Der Sophist überhörte dies und referierte weiter über den Gehorsam und die Ehrfurcht, die ein Kind seiner Mutter schulde, denn schließlich seien die elterlichen Autoritäten von Gott eingesetzt. „Aber Sie“, wagte nun das Schneewittchen etwas schüchtern einzuwenden, „Sie selber kritisieren doch auch Ihren Heiligen Vater und sind ihm ungehorsam, und dabei ist dieser doch von Gott als Stellvertreter Christi eingesetzt!“ „Aber das ist doch ganz etwas anderes als seine Mutter des Mordes am eigenen Kind zu beschuldigen!“ „Wieso? Immerhin werfen Sie ihm vor, für 'den Niedergang der Kirche, den Zerfall ihrer Lehre, die Zersetzung ihrer Strukturen und selbst das Erlöschen ihres missionarischen Geistes' verantwortlich zu sein, und das durch ein 'päpstliches Schreiben'. Ist das nicht noch schlimmer als seine eigene Mutter des Mordes an ihrem Kind zu beschuldigen?“ „Papperlapapp, das verstehst du nicht! Deinem Gerede fehlt es an Präzision, Prägnanz und Klarheit, und es ist nicht von Widersprüchen frei“, erwiderte der Sophist von oben herab. „Schließlich ist das nur der Papst, und der kann sagen was er will, ich bleibe doch katholisch. Denn ich bin der Sophist, und du bist nur ein Kind! Quod licet Iovi, non licet bovi, sagt das klassische Sprichwort!“
Dennoch versuchte das Mädchen einen weiteren Einwand: „Wenn es aber nun einmal wahr ist, daß meine Stiefmutter mir einen vergifteten Apfel gegeben hat...“ „Ohne jeden Zweifel war der Apfel nicht ganz vergiftet, sondern enthielt noch eine ganze Reihe positiver, guter und erfreulicher Gesichtspunkte und Bestandteile, z.B. Vitamine, Mineralstoffe...“ „Ja, aber haben Sie nicht selbst gesagt: Ist ein wesentlicher Teil einer Sache schlecht, so ist das Ganze schlecht?“ „Trotzdem dürfen die wie Saatkörner verstreuten richtigen Bestandteile nicht verschwiegen werden!“ „Aber die gute Hälfte vom Apfel hat doch meine Stiefmutter selber gegessen“, maulte das Mädchen leise, doch der Sophist überhörte auch das. „Freilich“, so sinnierte er stattdessen vor sich hin, „können uns diese guten und erfreulichen Gesichtspunkte nicht hinwegtäuschen über den festen Willen, hier eine Vergiftung nicht nur dem Buchstaben, sondern auch dem (Un-)Geist nach zu verwirklichen.“ Bedächtig abwägend wiegte er sein Haupt hin und her und kam, da er ja ein ausgewogenes Urteil suchte, zu keinem rechten Schluß. „Einerseits... andererseits...“, murmelte er, „indes... sodann...“
Das Mädchen war unterdessen hungrig geworden, schließlich war sie schon einige Tage im Sarg gelegen.

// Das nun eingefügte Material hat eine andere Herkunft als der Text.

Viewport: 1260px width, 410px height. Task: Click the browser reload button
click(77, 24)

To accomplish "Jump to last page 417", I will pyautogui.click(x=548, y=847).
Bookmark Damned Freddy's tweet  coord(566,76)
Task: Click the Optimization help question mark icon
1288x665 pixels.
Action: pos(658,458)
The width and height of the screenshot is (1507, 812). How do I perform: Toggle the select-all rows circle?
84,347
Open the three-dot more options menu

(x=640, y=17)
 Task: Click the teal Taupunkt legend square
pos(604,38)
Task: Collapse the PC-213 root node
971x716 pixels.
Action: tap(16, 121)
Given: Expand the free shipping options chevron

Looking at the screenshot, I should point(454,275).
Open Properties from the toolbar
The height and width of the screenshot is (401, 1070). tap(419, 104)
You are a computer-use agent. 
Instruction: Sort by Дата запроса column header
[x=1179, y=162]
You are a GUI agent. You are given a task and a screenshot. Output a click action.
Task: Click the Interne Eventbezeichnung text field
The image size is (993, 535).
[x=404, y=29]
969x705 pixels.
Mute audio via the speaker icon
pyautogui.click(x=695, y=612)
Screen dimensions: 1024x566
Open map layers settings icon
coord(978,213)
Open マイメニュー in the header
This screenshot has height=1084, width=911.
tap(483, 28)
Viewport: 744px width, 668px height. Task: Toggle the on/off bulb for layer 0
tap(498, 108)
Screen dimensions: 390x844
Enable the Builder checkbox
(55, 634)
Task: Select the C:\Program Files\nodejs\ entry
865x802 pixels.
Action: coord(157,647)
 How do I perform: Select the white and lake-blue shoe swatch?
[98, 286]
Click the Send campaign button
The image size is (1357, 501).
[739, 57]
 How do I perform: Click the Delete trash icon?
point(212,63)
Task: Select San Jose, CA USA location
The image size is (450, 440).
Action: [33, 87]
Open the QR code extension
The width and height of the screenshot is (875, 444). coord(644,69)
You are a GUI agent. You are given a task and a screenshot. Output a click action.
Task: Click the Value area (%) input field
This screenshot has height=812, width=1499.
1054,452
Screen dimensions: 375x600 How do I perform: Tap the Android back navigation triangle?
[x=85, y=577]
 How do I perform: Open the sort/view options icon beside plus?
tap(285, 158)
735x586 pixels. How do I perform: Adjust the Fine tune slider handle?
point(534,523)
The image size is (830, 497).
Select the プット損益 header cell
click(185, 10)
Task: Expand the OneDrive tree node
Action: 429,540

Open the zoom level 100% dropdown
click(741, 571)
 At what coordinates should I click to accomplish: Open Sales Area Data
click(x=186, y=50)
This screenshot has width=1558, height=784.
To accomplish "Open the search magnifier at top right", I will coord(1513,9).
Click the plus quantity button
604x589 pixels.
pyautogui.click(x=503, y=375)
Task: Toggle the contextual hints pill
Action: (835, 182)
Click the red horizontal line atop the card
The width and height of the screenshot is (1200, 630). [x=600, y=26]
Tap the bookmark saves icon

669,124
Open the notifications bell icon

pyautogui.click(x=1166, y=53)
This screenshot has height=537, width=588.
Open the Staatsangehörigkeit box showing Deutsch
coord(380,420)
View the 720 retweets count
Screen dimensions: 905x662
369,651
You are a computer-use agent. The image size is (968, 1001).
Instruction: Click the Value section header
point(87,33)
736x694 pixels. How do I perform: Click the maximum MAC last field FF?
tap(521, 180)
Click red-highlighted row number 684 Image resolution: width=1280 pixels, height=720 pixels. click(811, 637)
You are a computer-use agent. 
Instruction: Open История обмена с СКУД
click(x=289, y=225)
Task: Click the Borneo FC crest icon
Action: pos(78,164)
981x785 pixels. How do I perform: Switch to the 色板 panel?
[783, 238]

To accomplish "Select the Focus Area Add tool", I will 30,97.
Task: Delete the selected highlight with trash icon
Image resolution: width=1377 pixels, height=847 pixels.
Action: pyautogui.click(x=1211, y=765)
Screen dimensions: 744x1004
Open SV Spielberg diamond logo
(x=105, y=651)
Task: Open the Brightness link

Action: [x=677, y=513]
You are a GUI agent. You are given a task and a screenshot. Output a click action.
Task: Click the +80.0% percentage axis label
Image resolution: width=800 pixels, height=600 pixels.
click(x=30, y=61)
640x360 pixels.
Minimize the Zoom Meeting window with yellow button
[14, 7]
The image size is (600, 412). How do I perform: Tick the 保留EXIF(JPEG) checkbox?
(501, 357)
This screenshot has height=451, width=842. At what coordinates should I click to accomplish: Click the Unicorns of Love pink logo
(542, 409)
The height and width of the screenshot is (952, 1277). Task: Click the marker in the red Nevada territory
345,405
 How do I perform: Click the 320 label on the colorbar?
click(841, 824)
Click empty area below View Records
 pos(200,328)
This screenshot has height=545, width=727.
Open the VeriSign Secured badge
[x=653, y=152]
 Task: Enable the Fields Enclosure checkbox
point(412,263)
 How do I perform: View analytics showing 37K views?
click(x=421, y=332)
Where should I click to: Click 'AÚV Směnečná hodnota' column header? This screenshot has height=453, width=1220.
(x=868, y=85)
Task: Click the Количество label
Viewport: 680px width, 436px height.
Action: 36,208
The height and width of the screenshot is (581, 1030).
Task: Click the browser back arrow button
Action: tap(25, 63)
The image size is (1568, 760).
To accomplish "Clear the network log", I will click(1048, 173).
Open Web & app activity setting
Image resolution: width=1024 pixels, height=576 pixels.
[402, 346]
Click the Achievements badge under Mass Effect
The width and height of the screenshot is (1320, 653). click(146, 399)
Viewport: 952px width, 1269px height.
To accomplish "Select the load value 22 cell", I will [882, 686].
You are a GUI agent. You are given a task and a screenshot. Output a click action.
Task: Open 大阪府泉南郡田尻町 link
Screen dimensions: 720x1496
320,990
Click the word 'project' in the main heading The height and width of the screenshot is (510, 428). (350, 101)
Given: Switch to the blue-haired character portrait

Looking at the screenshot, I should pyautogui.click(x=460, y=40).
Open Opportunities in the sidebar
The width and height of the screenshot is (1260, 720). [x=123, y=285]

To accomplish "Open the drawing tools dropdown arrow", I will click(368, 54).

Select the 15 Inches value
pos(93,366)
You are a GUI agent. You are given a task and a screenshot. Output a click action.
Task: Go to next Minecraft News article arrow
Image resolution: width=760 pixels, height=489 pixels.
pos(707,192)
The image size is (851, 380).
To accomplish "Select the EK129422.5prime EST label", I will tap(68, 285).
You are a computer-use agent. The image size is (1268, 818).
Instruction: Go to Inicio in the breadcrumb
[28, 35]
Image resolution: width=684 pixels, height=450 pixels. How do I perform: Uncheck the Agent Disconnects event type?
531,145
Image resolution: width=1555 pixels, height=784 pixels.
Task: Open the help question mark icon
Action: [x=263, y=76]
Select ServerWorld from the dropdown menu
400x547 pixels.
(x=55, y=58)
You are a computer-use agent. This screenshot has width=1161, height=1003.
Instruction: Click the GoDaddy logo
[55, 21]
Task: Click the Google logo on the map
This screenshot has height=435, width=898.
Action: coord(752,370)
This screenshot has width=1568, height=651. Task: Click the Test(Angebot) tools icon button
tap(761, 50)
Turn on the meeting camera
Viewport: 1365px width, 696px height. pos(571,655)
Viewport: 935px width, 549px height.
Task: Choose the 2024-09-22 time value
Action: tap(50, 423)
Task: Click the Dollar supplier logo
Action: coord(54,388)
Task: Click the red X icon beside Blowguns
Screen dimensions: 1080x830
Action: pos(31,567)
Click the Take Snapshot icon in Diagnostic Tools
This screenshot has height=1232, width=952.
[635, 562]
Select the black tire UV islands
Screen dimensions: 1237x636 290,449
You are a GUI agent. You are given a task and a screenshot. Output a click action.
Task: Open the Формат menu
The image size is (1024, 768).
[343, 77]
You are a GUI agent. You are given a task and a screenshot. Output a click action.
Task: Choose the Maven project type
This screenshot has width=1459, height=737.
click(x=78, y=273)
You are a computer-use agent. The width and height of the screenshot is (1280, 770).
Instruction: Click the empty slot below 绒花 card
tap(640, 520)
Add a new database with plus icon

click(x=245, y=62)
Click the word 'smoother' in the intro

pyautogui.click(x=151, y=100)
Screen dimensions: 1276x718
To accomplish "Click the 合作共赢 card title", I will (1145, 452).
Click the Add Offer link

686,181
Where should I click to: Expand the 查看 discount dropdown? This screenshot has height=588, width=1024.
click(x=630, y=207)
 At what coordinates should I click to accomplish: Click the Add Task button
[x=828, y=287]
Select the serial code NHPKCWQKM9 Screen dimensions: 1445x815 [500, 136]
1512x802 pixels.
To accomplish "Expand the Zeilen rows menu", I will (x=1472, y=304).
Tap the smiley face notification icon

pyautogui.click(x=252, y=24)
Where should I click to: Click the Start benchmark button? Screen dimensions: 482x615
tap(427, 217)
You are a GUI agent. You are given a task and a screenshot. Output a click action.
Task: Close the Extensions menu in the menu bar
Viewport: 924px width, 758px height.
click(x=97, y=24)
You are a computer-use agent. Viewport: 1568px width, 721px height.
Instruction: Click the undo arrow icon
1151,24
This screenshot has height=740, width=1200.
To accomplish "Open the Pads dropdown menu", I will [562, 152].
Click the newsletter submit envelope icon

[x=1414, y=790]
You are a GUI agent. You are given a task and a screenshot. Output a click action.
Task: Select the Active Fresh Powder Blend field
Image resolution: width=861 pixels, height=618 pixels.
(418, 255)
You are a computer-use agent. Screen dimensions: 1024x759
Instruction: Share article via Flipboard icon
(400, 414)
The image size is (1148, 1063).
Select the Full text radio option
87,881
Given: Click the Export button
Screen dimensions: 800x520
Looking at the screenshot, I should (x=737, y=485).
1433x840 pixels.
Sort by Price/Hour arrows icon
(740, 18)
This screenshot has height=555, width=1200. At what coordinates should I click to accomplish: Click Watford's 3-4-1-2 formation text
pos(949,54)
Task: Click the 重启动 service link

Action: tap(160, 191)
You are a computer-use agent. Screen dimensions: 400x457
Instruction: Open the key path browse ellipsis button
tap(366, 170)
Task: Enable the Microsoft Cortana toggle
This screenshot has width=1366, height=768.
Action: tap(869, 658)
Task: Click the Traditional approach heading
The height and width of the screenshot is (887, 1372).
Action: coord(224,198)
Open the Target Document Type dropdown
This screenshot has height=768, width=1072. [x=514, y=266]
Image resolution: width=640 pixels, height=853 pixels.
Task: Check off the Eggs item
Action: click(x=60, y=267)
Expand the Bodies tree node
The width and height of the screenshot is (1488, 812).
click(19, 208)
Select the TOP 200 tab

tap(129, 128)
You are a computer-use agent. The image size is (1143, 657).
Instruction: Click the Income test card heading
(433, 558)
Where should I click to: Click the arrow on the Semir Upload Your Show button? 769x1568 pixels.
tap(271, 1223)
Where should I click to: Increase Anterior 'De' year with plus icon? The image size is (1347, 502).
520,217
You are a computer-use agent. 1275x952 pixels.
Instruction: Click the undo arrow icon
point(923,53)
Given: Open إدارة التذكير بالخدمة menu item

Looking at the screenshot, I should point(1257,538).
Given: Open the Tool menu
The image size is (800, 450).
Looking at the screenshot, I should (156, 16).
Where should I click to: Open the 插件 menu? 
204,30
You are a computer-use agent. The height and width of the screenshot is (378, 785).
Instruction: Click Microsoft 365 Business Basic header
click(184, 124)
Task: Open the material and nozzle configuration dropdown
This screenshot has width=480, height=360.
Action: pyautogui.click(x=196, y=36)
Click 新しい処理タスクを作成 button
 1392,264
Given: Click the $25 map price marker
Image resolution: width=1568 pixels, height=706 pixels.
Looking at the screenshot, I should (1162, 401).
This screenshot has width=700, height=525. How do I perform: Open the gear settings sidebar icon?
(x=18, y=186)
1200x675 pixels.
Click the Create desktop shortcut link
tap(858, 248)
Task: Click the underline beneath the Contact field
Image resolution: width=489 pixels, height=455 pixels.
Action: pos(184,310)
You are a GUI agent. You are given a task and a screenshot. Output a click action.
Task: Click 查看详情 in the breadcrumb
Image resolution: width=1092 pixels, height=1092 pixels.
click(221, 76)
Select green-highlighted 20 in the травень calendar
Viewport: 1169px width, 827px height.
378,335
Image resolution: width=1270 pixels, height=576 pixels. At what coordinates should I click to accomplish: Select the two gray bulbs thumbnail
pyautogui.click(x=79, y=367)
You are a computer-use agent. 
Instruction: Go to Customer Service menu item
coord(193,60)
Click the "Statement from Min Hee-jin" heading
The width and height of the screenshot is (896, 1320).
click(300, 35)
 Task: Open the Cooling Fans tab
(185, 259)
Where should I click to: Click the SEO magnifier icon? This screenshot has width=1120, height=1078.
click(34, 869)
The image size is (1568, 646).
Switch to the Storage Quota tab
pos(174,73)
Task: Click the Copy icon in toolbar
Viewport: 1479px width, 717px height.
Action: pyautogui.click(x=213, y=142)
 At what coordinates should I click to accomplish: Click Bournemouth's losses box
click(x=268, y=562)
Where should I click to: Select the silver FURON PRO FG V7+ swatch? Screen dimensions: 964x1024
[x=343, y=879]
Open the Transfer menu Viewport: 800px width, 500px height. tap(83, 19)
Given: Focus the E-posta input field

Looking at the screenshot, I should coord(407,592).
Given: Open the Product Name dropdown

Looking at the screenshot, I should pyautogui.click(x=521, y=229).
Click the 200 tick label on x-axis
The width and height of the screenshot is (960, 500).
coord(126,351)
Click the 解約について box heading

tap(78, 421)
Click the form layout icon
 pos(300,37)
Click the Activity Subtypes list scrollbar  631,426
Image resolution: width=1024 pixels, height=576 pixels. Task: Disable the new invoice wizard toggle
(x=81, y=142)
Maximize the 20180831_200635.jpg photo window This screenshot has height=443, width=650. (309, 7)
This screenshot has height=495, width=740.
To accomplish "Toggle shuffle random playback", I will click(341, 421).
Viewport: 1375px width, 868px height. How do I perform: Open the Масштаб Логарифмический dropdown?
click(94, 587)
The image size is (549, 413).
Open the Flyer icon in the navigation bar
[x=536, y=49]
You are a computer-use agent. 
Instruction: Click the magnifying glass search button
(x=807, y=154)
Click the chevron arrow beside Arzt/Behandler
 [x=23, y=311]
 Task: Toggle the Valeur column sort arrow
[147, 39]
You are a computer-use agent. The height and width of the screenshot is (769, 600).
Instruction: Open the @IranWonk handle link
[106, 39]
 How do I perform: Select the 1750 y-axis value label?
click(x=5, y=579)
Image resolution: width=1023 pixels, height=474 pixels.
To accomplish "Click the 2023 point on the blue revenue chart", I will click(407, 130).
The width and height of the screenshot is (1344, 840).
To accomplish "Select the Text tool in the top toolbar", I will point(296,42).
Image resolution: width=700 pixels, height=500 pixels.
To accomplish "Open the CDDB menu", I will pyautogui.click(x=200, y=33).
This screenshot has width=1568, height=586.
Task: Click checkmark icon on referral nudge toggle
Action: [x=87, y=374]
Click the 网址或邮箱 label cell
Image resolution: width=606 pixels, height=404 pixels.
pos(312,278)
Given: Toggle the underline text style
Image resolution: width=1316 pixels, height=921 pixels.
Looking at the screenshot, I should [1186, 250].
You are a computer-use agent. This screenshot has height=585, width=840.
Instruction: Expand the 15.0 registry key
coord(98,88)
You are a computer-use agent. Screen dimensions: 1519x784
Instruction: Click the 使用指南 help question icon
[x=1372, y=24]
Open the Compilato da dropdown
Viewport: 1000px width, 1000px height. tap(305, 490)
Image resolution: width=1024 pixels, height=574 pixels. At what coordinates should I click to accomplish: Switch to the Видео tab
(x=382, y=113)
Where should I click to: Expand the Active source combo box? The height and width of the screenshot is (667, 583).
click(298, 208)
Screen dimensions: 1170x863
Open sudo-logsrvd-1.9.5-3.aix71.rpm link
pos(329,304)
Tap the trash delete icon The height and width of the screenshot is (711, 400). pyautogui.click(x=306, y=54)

Da sah sie ein Apfelstück am Boden und steckte es unbedarft in ihren Mund, ohne zu beachten, daß es eben jenes vergiftete Stückchen war, das sie vorhin ausgespien hatte. Die Zwerge schrien noch „Halt!“, doch zu spät: Schneewittchen war tot, und jetzt endgültig, denn der Apfel war diesmal nirgends mehr steckengeblieben. Traurig luden sie das Mädchen wieder in ihren Sarg und zogen weiter. „Ja, ja“, stellte der Sophist zufrieden fest, nun doch zu einer Lösung gelangt zu sein: „So wird die Freude über die Rettung des Schneewittchen zum Leid und Schmerz der Zwerge!“ Er setzte eine leidende Miene auf und schloß sich dem Trauerzug an.